This study has been completed.
Sponsor:
Collaborator:
Pfizer
Information provided by (Responsible Party):
Nasser Hanna, M.D., Hoosier Cancer Research Network
ClinicalTrials.gov Identifier:
NCT00730353
First received: August 4, 2008
Last updated: January 26, 2017
Last verified: January 2017
  Purpose
Paclitaxel is known to be active as a single and combination agent in esophageal cancer, and has also been demonstrated to have anti-angiogenic properties in weekly dosing regimens. Sunitinib malate is an anti-angiogenic drug with the potential to improve responses when combined with chemotherapy, as demonstrated with other regimens in similar settings. We believe that the combination of paclitaxel and sunitinib malate offer great promise in the treatment of advanced esophageal cancer.
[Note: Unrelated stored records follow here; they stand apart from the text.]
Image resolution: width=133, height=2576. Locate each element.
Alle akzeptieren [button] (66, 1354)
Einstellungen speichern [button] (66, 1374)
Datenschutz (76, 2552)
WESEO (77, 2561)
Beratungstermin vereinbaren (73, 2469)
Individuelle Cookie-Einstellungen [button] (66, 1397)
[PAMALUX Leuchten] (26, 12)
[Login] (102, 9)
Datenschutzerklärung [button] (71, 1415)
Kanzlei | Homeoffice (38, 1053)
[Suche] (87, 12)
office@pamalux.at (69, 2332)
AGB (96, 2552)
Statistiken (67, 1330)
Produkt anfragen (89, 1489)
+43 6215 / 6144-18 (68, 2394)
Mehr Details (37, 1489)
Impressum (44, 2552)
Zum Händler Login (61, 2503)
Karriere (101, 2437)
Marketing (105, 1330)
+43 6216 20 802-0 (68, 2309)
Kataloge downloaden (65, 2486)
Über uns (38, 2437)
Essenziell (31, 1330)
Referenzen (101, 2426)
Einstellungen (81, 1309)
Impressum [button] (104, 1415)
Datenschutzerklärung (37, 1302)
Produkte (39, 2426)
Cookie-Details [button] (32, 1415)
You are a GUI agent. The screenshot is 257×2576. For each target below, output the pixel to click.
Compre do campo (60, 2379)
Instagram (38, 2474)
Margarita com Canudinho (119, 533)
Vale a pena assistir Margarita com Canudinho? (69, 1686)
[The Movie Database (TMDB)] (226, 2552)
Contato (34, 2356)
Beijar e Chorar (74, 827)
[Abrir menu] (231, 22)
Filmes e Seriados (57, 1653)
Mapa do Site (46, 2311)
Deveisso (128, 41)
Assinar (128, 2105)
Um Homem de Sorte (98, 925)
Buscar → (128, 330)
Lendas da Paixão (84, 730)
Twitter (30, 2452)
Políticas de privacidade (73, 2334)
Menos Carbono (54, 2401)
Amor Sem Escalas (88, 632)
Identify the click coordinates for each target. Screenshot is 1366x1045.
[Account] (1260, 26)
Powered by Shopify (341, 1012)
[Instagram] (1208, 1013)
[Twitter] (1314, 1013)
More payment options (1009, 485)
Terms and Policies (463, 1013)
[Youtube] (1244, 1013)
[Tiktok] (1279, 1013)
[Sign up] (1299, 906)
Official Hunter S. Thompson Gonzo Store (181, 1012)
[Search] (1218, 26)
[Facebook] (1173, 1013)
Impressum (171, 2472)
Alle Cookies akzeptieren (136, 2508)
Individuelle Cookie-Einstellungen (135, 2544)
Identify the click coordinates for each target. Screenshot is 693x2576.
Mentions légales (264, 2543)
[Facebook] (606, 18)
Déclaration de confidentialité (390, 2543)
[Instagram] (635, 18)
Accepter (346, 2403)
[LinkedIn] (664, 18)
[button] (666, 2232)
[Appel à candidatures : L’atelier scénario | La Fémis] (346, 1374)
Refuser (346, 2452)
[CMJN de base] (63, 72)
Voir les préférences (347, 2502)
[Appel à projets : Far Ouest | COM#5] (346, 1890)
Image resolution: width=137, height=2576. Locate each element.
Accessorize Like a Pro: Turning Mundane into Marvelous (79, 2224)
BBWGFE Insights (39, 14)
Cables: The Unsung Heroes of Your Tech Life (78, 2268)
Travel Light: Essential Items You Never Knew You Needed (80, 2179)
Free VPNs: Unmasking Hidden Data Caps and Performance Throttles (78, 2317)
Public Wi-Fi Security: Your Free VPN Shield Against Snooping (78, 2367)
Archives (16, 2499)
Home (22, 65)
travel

Condition Intervention Phase
Esophageal Cancer
Drug: Sunitinib malate
Drug: Paclitaxel
Phase 2

Study Type: Interventional
Study Design: Intervention Model: Single Group Assignment
Masking: No masking
Primary Purpose: Treatment
Official Title: A Phase II Study of Sunitinib Malate (Sutent®) With Paclitaxel (Taxol®) in Patients With Advanced Esophageal Cancer

Resource links provided by NLM:


Further study details as provided by Hoosier Cancer Research Network:

Primary Outcome Measures:
  • Progression Free Survival Rate at 24 Weeks [ Time Frame: 24 weeks ]
    To determine the rate of non-progressive disease at 24 weeks from the first dose of the combination of sunitinib malate and paclitaxel in advanced esophageal carcinoma, where progression is defined as at least a 20% increase in the sum of the LD of target lesions, taking as reference the smallest sum LD recorded since the treatment started or the appearance of one or more new lesions


Secondary Outcome Measures:
  • Response Rate [ Time Frame: 6 months ]
    To determine the response rate for the combination of sunitinib malate and paclitaxel in advanced esophageal carcinoma per RECIST criteria.

  • Overall Survival [ Time Frame: 12 months ]
    To determine the one year overall survival rate for the combination of sunitinib malate and paclitaxel in advanced esophageal carcinoma

  • Progression-Free Survival [ Time Frame: 12 months ]
    To determine the time to progression for the combination of sunitinib malate and paclitaxel in advanced esophageal carcinoma per RECIST criteria.

  • Toxicity Profile [ Time Frame: 16 months ]
    Determine the most frequent toxicities associated with the treatment regimen, per the CTCAE version 3 (Common Toxicity Criteria for Adverse Events) criteria.


Enrollment: 28
Study Start Date: August 2008
Study Completion Date: March 2010
Primary Completion Date: March 2010 (Final data collection date for primary outcome measure)
Arms Assigned Interventions
Experimental: 1

Treatment will be administered on an outpatient basis. Chemotherapy will be administered in a 28-day treatment cycle. The 28 days of treatment with paclitaxel and sunitinib malate (plus the time required to recover if toxicity is encountered) is defined as a cycle.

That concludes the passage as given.